The following is a quote from an article written by Steve Bowman over at the FishFactory.COM site. This article puts a number of issues in perspective and makes fer some good discussion. Steve's article has some great read, insights and comments from a number of anglers that ring true in many ways. Here is one insert I thought interesting, as well as took very personally:
Swindle is quick to point out that the coming event is just another tournament. But as an aside, he adds "The East Coast boys know there's something else at stake. Instead of going at 100 percent, we'll be rocking at 120 percent."
It's a level they might need. There have been three BASS Western Open Division tournaments on the San Joaquin River Delta and Robert Lee has won all of them. Lee obviously has a peculiar lock on fishing that body of water, a lock that Western anglers love to crow about.
"I think that's proof that they may not be as good as they think," Nixon said. "It would be impossible for one man to dominate any one body of water in the East.
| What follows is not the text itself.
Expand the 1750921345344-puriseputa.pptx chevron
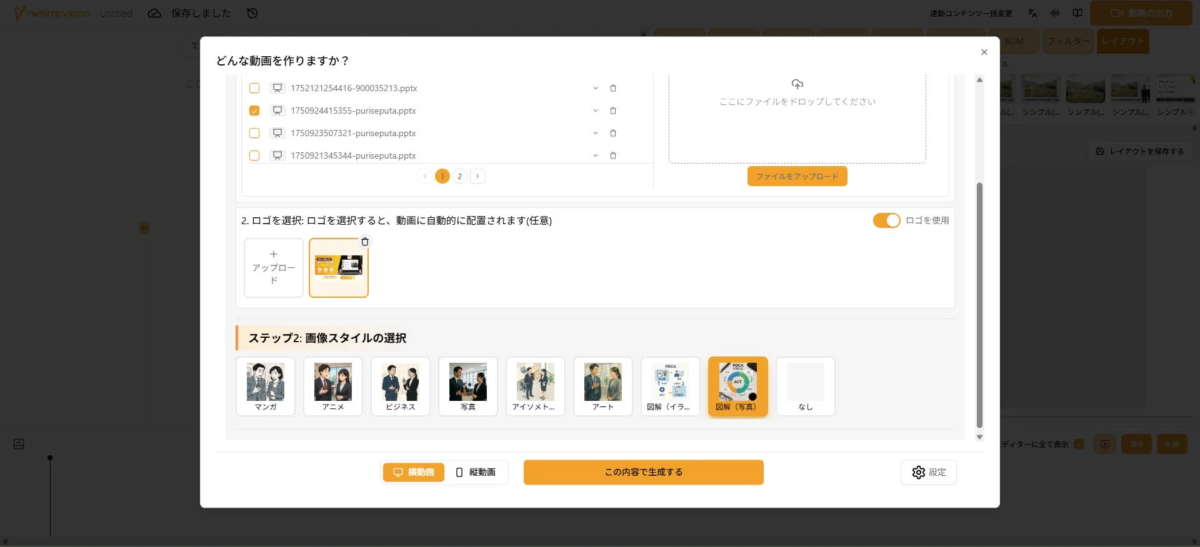Image resolution: width=1200 pixels, height=547 pixels. pos(595,155)
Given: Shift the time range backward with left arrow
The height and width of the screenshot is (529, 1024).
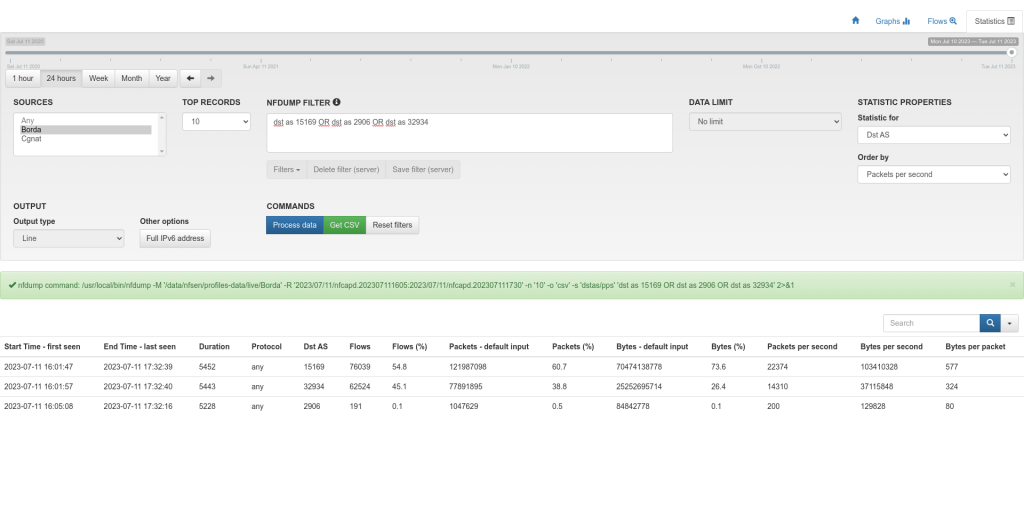Looking at the screenshot, I should coord(189,78).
And it's not because there's not one man good enough to do that. It's because there are so many more anglers who are good enough to keep them from it."
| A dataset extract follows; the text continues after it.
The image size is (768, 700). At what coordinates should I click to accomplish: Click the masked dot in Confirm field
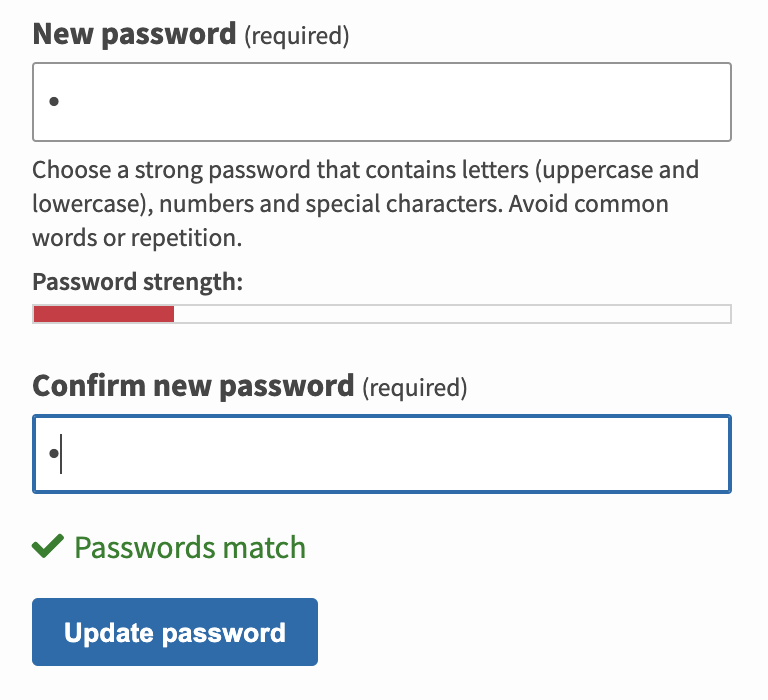pyautogui.click(x=53, y=454)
These two Tour events, which have come to the West, have painted a clear picture in my mind. We, the Western anglers, ain't as great, as we think we are. Sure, we come up with some great, new and innovative techniques and baits. Yet, the guys across this country, fishing at this level of competition, are in a whole different class and level of fishing than the rest of us. These guys came out here and whooped our butts on the River. The West, only put 3 guys in the top 12 at the Delta. As of this writing, we're not putting on much better of a first day showing at ClearLake either. We only have 6 in the top 25. They are flat out showing us that they got what it takes, the ability to walk into an unfamiliar environment, and find the fish on their own, better than we can. Yes, we have a small number of guys, "who got what it takes". Who can in fact go on the road and compete with the best in the world. But that list is very short. For the rest of us are too inconsistent and unprepared, for whatever reason, to do so.
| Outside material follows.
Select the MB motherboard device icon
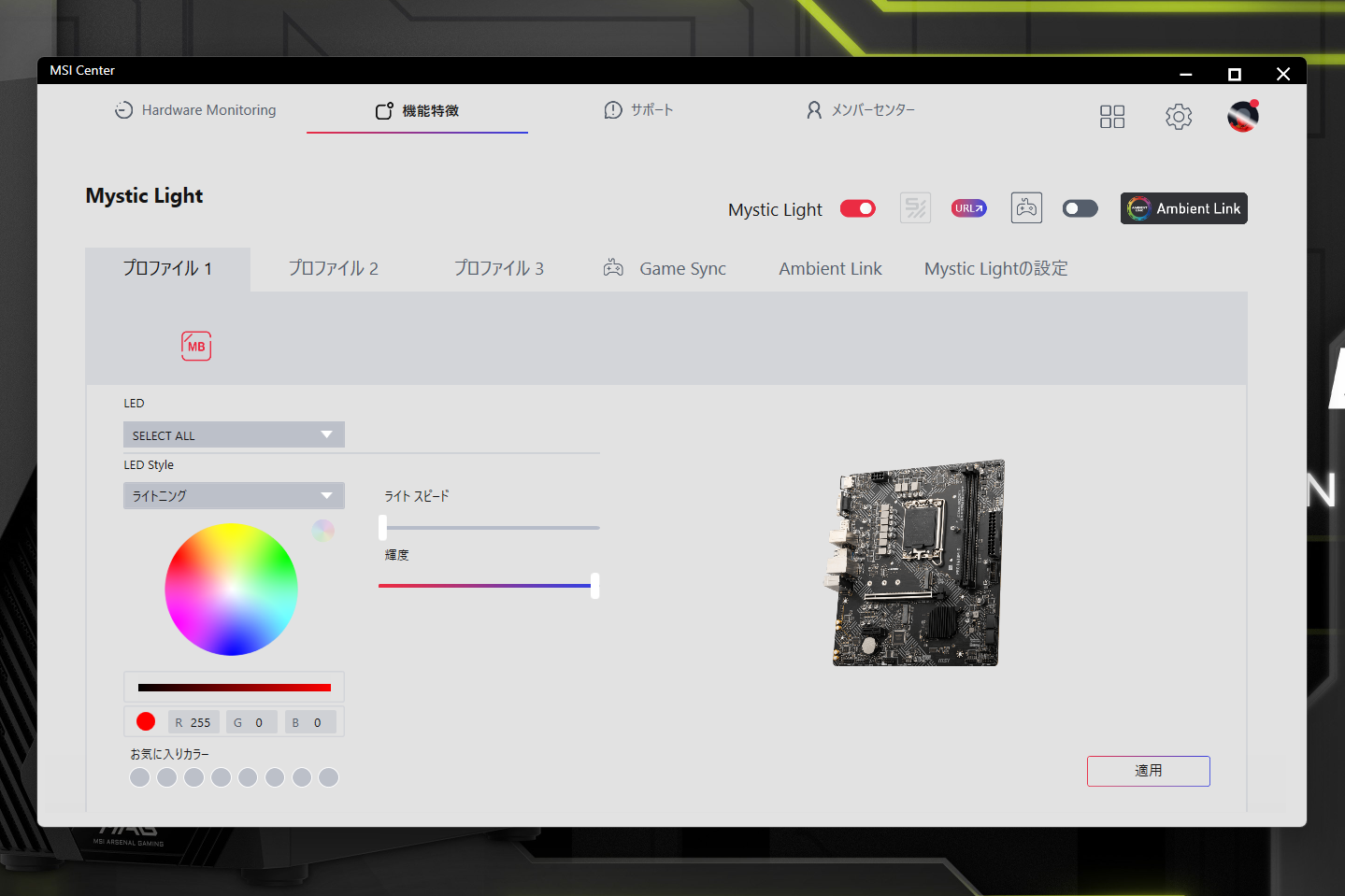This screenshot has height=896, width=1345. (x=195, y=346)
In my mind, the major factor to this unbalancing of the scales, in the East/South vs. West's level of competitiveness, is the fact we have been stuck on, and continue to embrace the "Shared weight" format in our Pro-Am competitions. In as much as we can sit here and justify all the rhetorical reasons as to why the shared weight is such a great format, the bottom line is, it does not prepare our western professional anglers, across the board, to git out there and be as competitive with the rest of the country's bass fishing experts who fish at that level. Who have never been exposed to this format and don't have to rely on someone else catching their fish for them. Up until this last year, with BASS bringing two events to the west, doesn't it make ya wonder or flip the light on as to why so few of our western angler's have picked up and gone out to challenge the elite bass fisherman on a national level? Doesn't it make ya wonder why those who have in the past done this, have actually picked up and moved east, moved away from family and friends out of the west, so that they can move on and compete in this arena? We truly have seen very few guys over the years, that have stood up and gone out there and proved they got what it takes. That have stood up and shown us they have the confidence and skills to go back and test these waters outside of the west and in turn beat those guys with any consistency. The list is short, very short comparatively. The rest of us are soft and timid. The results of this season's Tour clearly show this, for 2/3rds of the Western guys who did come west, only got here, because many of the anglers who beat them in the points race to git here, chose not to come west for one reason or another.
This also could very well be one reason why the west is not afforded the sponsorship opportunities that the rest of the Country's Pros do have available. Because of the shared weight format, we're unprepared, we're not getting the high results, hence we aren't getting the exposure. And back home, the sponsors do not take these glorified "team events" too seriously. Marketing their products in the "team" arena is not plausible or cost effective. Hence, the majority of our western pro's, who are out there busting their butts, get overlooked when it comes time to spread those marketing dollars around. We only have a handful of guys who are capable, the rest of em are realizing the tough road their on.
Competitive tournament bass fishing is a business, not only for the organizations, but the anglers too. It's long over due that our organizations out West begin treating these events as such and providing us with the tools and vehicles that allow us to mature and move along to greater heights. We're beginning to see this with BASS & FLW. They are bringing true competitions and national exposure to us. It's also long over due that the anglers of our community begin to stand up and git out of this humble, comfortable shell we've been hiding in and start to speak up for our future. It is stagnant out here, our hands, the hands of the anglers, are tied. We are being held back by the organizations out here who are only in this business for themselves. It's a farce that they claim they are doing what is best for the anglers, for clearly, this swing of the Tour out west proves this point, we are failing as a group. The Southern and Eastern anglers whooped out butts on our home turf, solely because they were better prepared and ARE better anglers than we are. Wake up guys, "shared weight" formats have got to go! They are killing us.